# John Stirk and Sons Way Grinder



## Martin W (Feb 8, 2020)

found this interesting. No affiliation.
Cheers
Martin









						JOHN STIRK & SONS Way Grinder
					

General Specifications Horsepower: 10 hp RPM: 1770 rpm Electrical Requirements Voltage: 208-230/460 volts Phase: 3 Other Specifications Table Size: 40" x 168" Travel: 12 ft Cross Travel: 40" Vertical Lift: 36" Floor space, footprint: 40' x 10' Additional Information S/N: 4 20




					www.lenmark.com


----------



## matthewsx (Feb 8, 2020)

That's one to preserve. Quick, somebody with space snatch it up before the scrappers come calling....


----------



## brino (Feb 8, 2020)

matthewsx said:


> Quick, somebody with space snatch it up before the scrappers come calling....



From the link:


> *Table Size:* 40" x 168"
> *Travel:* 12 ft
> *Cross Travel:* 40"
> *Vertical Lift: *36"
> *Floor space, footprint:* 40' x 10'




Yeah, that won't fit!

-brino


----------



## Dhal22 (Feb 8, 2020)

Magnificent tool.   Could be owned just to admire.


----------



## Superburban (Feb 8, 2020)

Maybe we could all chip in, and then rotate it between those that are restoring a lathe. Like a tool loaner program.


----------



## Janderso (Feb 8, 2020)

If I had money and a big shop.......


----------



## MontanaLon (Feb 8, 2020)

Superburban said:


> Maybe we could all chip in, and then rotate it between those that are restoring a lathe. Like a tool loaner program.


Or we could all pitch in and each take a piece home. Maybe cut the bed into lengths that would fit into a small truck and then pin it back together.


----------



## Martin W (Feb 9, 2020)

I have seen this shops equipment for sale for a while now. This shop had some pretty neat equipment. There is also a Rockford planer, a real nice Cincinnati Mill, Horizontal boring mills. All big US built machines. Too big for a hobby shop, but neat none the less.
Cheers
Martin


----------



## C-Bag (Feb 9, 2020)

Superburban said:


> Maybe we could all chip in, and then rotate it between those that are restoring a lathe. Like a tool loaner program.


not only lathes, anything with ways. I'm not even sure there are that many machines like that left anywhere. Wouldn't make more sense if it was more like a timeshare? You'd bring your lathe/mill/shaper/planer to where the thing was set up and some kind of resident caretaker/operator would help you set it up and how to operate. Set it up centrally in the Midwest. This is going to be criminal if that thing goes to the scrapper.


----------



## rwm (Feb 9, 2020)

I wonder if someone like Richard King would be interested???
Robert


----------



## Superburban (Feb 9, 2020)

rwm said:


> I wonder if someone like Richard King would be interested???
> Robert


Might be a tad heavy to drag around to his classes.



C-Bag said:


> not only lathes, anything with ways.
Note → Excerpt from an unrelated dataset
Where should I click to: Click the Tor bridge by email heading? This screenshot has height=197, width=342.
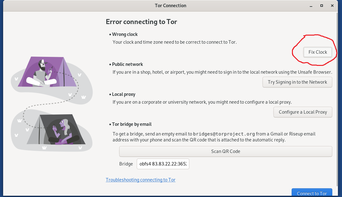[x=132, y=124]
I'm not even sure there are that many machines like that left anywhere. Wouldn't make more sense if it was more like a timeshare? You'd bring your lathe/mill/shaper/planer to where the thing was set up and some kind of resident caretaker/operator would help you set it up and how to operate. Set it up centrally in the Midwest. This is going to be criminal if that thing goes to the scrapper.


Like a maker place, but for restorers. That would e worth disassembling the lathe, and using a vacation week.


----------



## C-Bag (Feb 9, 2020)

Superburban said:


> Might be a tad heavy to drag around to his classes.
> 
> Like a maker place, but for restorers. That would e worth disassembling the lathe, and using a vacation week.


Man, I wish something like that existed. The local maker space is more wood, cnc router and electronics oriented. There is a HUGE maker space in SO CAL that could house that. It would be worth getting a month membership to be able to have access to that machine.


----------